Mr. Blyth's first proceeding, after he had brought the little girl home with him, was to take her to the most eminent aural surgeon of the day. He did this, not in the hope of any curative result following the medical examination, but as a first duty which he thought he owed to her, now that she was under his sole charge. The surgeon was deeply interested in the case; but, after giving it the most careful attention, he declared that it was hopeless. Her sense of hearing, he said, was entirely gone; but her faculty of speech, although it had been totally disused (as Mrs. Peckover had stated) for more than two years past, might, he thought, be imperfectly regained, at some future time, if a tedious, painful, and uncertain process of education were resorted to, under the direction of an experienced teacher of the deaf and dumb. The child, however, had such a horror of this resource being tried, when it was communicated to her, that Mr. Blyth instinctively followed Mrs. Peckover's example, and consulted the little creature's feelings, by allowing her in this particular—and indeed in most others—to remain perfectly happy and contented in her own way.
The first influence which reconciled her almost immediately to her new life, was the influence of Mrs. Blyth. The perfect gentleness and patience with which the painter's wife bore her incurable malady, seemed to impress the child in a very remarkable manner from the first. The sight of that frail, wasted life, which they told her, by writing, had been shut up so long in the same room, and had been condemned to the same weary inaction for so many years past, struck at once to Mary's heart and filled her with one of those new and mysterious sensations which mark epochs in the growth of a child's moral nature. Nor did these first impressions ever alter.
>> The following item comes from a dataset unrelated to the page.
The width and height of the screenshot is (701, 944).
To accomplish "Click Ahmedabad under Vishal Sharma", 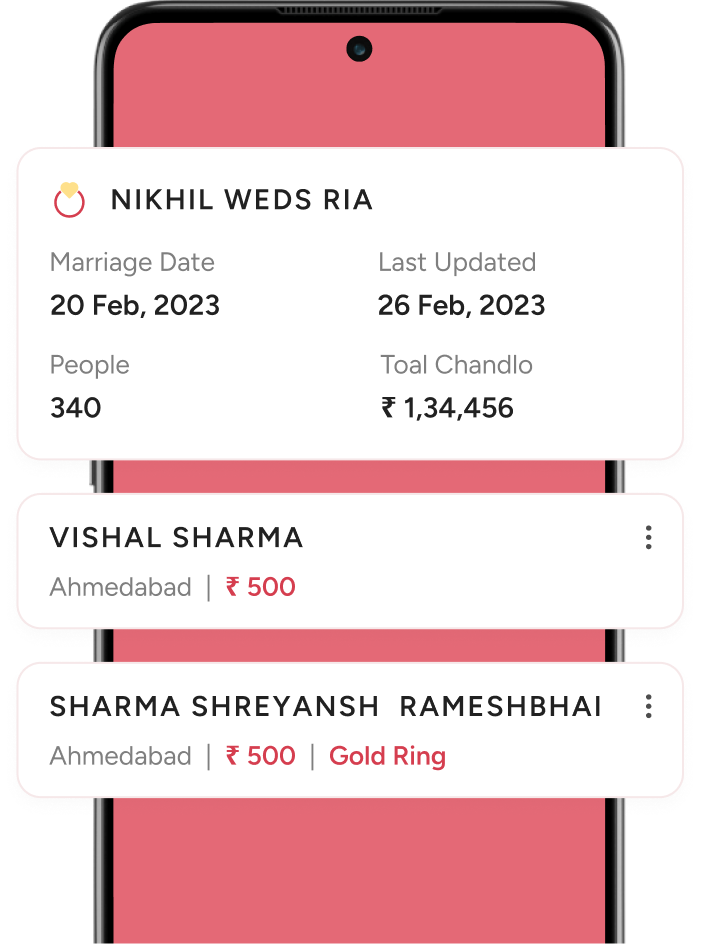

When years had passed away, and when Mary, being "little" Mary no longer, possessed those marked characteristics of feature and expression which gained for her the name of "Madonna," she still preserved all her child's feeling for the painter's wife. However playful her manner might often be with Valentine, it invariably changed when she was in Mrs. Blyth's presence; always displaying, at such times, the same anxious tenderness, the same artless admiration, and the same watchful and loving sympathy. There was something secret and superstitious in the girl's fondness for Mrs. Blyth. She appeared unwilling to let others know what this affection really was in all its depth and fullness: it seemed to be intuitively preserved by her in the most sacred privacy of her own heart, as if the feeling had been part of her religion, or rather as if it had been a religion in itself.
Her love for her new mother, which testified itself thus strongly and sincerely, was returned by that mother with equal fervor. From the day when little Mary first appeared at her bedside, Mrs. Blyth felt, to use her own expression, as if a new strength had been given her to enjoy her new happiness. Brighter hopes, better health, calmer resignation, and purer peace seemed to follow the child's footsteps and be always inherent in her very presence, as she moved to and fro in the sick room. All the little difficulties of communicating with her and teaching her, which her misfortune rendered inevitable, and which might sometime have been felt as tedious by others, were so many distinct sources of happiness, so many exquisite occupations of once-weary time to Mrs. Blyth. All the friends of the family declared that the child had succeeded where doctors, and medicines, and luxuries, and the sufferer's own courageous resignation had hitherto failed—for she had succeeded in endowing Mrs. Blyth with a new life. And they were right. A fresh object for the affections of the heart and the thoughts of the mind, is a fresh life for every feeling and thinking human being, in sickness even as well as in health.